Simulations in Julia: Efficient by default

statistics
Author

Ben Elbers

Published

28 June 2021

Inspired by Grant McDermott’s blog post on efficient simulations in R, I decided to reimplement the same exercise in Julia. This post will not make much sense without having read that excellent post, so I’d recommend doing that first.

I recently switched to doing simulation work in Julia instead of R, because you don’t need many tricks to achieve decent performance on the first try. Compared to R, it is not necessary (at least in this example) to generate all the data at once. Instead, we can implement the simulation algorithm more naturally: generate a dataset, extract the quantities of interest, and repeat this process N times. I find that this leads to more intuitive and readable code, and Julia’s great for this kind of task.

1. Generate the data

We start by implementing a function gen_data() to generate a DataFrame. The code is basically a one-to-one translation from R, but we only generate one instance of the data.

using Distributions 
using DataFrames     

const std_normal = Normal(0, 1)

function gen_data()
  ## total time periods in the the panel = 500
  tt = 500

  # x1 and x2 covariates
  x1_A = 1 .+ rand(std_normal, tt)
  x1_B = 1/4 .+ rand(std_normal, tt)
  x2_A = 1 .+ x1_A .+ rand(std_normal, tt)
  x2_B = 1 .+ x1_B .+ rand(std_normal, tt)

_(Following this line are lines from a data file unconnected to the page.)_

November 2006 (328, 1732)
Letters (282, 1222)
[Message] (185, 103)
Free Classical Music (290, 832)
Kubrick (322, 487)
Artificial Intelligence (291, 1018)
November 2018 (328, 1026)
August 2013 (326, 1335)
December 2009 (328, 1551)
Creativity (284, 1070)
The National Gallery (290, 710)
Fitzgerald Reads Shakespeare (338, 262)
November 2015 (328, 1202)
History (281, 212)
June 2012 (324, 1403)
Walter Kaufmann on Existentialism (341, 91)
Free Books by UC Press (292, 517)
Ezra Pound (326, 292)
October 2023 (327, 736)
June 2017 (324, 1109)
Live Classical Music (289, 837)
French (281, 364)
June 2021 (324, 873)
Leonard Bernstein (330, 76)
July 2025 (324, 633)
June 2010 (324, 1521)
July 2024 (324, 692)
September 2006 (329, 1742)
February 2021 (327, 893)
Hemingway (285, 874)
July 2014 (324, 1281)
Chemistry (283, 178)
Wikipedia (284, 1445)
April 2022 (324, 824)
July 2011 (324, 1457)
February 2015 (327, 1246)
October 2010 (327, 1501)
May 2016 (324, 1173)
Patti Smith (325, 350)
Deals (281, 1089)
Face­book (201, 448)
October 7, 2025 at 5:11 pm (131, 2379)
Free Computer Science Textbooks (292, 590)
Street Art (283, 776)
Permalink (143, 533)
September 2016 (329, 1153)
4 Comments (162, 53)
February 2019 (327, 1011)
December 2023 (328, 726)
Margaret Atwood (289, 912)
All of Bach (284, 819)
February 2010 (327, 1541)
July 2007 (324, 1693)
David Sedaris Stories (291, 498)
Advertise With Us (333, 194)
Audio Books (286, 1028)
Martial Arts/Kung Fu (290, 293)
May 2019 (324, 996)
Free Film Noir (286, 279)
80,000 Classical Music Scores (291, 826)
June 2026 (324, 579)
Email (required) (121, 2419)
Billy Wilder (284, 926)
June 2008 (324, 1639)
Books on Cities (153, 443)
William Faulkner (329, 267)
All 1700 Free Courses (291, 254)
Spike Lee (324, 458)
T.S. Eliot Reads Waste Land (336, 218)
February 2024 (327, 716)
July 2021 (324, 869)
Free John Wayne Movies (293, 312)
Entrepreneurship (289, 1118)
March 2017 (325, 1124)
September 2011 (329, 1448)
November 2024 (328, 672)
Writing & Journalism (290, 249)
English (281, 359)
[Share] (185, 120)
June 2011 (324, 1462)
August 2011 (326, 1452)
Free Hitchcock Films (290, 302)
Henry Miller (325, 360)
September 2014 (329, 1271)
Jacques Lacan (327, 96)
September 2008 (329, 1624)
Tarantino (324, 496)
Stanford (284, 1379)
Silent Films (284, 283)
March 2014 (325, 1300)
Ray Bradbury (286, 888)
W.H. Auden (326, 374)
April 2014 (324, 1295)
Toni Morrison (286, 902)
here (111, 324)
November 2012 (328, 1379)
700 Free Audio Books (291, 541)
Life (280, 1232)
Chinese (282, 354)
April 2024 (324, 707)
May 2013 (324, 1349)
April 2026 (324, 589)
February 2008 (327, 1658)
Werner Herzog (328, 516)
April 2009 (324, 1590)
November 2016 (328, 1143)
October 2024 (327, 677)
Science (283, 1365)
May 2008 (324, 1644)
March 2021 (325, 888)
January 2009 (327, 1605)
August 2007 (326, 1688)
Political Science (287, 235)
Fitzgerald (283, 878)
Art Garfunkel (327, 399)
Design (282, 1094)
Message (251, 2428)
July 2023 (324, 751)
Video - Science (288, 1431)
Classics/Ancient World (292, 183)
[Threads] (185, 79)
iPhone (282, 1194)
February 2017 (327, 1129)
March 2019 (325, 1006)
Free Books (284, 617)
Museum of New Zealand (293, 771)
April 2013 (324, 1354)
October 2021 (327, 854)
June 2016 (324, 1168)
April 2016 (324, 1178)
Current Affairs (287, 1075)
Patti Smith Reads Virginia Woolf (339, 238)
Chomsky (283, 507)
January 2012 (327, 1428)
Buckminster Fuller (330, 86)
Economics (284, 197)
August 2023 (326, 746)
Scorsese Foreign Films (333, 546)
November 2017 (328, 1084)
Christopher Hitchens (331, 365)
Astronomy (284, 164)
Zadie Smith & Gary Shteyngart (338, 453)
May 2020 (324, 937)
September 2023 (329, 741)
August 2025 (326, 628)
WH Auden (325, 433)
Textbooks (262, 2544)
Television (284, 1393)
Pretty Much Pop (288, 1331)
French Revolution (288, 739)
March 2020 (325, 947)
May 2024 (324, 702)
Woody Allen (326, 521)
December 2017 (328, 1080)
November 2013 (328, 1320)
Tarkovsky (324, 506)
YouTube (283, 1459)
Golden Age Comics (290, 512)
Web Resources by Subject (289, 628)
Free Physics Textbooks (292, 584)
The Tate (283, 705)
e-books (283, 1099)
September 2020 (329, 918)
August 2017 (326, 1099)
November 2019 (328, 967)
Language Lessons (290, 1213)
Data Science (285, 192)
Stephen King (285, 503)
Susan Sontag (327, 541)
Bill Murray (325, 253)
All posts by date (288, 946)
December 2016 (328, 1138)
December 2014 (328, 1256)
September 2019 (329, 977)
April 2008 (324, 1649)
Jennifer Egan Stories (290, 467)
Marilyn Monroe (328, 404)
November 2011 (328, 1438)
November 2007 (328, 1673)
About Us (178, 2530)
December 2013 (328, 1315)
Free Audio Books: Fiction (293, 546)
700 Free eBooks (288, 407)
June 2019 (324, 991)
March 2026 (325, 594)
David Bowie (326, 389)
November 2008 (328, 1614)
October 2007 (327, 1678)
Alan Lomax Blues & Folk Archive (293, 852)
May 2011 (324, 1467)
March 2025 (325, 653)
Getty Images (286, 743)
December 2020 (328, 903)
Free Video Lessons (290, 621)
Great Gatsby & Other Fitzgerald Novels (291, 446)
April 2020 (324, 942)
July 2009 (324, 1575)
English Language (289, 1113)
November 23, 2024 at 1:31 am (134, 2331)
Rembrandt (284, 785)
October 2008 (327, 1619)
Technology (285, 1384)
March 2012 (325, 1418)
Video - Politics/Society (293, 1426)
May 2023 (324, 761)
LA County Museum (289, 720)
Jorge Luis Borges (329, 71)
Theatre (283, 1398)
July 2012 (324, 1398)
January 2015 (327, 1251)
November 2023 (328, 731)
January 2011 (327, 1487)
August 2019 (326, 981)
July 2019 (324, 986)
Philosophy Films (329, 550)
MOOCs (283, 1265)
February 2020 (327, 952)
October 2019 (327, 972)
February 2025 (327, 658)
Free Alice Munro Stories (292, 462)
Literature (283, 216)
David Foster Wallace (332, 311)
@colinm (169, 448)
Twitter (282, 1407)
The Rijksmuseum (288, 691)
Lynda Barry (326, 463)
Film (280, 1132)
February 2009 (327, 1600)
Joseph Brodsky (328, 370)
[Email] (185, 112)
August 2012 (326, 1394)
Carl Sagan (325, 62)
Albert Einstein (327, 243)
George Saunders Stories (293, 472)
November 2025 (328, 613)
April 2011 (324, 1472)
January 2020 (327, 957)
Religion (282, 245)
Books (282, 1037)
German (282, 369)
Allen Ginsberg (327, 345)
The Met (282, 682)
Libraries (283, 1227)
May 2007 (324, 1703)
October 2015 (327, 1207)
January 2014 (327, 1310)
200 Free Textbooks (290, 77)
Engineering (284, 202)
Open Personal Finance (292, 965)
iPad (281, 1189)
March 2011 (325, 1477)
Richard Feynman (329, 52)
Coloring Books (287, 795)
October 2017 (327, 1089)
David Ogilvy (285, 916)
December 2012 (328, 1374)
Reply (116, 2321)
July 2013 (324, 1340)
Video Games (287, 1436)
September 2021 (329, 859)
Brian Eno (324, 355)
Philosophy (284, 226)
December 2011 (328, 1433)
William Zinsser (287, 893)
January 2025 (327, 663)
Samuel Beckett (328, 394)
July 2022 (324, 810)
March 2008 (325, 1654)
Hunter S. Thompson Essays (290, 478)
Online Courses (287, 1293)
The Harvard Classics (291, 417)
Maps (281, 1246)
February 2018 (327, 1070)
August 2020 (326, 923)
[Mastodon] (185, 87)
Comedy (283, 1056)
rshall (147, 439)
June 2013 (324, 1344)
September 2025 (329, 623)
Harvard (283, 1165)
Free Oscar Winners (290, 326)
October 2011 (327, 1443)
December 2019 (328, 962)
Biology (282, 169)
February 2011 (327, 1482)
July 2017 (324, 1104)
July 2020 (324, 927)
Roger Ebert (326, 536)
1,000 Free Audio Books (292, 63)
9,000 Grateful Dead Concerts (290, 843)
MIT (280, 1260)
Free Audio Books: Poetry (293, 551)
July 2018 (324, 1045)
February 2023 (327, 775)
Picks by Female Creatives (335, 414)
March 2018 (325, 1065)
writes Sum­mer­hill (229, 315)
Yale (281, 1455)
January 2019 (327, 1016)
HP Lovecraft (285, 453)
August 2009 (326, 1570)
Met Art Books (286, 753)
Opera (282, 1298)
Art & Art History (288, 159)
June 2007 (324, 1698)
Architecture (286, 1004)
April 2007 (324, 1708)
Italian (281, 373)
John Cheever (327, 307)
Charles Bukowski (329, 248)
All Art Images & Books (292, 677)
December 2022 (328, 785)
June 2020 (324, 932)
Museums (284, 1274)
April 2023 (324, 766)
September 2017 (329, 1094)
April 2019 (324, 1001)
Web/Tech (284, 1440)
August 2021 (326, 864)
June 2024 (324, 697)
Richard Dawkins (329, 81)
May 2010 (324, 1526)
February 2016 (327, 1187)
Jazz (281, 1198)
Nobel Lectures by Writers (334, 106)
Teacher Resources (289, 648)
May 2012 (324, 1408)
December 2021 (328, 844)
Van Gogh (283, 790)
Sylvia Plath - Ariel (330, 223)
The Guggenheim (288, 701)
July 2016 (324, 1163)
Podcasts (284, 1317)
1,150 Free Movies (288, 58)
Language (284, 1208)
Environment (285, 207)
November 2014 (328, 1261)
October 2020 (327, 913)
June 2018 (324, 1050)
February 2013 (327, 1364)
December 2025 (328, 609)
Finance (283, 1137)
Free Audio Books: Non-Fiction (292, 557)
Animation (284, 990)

  # outcomes (notice different slope coefs for x2_A and x2_B)
  y_A = x1_A .+ 1*x2_A + rand(std_normal, tt)
  y_B = x1_B .+ 2*x2_B + rand(std_normal, tt)

  # combine
  DataFrame(
    id = vcat(fill(0, length(x1_A)), fill(1, length(x1_B))),
    x1 = vcat(x1_A, x1_B),
    x2 = vcat(x2_A, x2_B),
    x1_dmean = vcat(x1_A .- mean(x1_A), x1_B .- mean(x1_B)),
    x2_dmean = vcat(x2_A .- mean(x2_A), x2_B .- mean(x2_B)),
    y = vcat(y_A, y_B))
end
gen_data (generic function with 1 method)

This should hopefully be pretty clear, even if you have never seen any Julia code before. The function vcat() is used to concatenate vectors, and fill() is similar to rep() in R. Another thing that might be unusual is having to write .+ instead of + to achieve vector addition. While this still trips me up occasionally, I think it’s one of Julia’s best features.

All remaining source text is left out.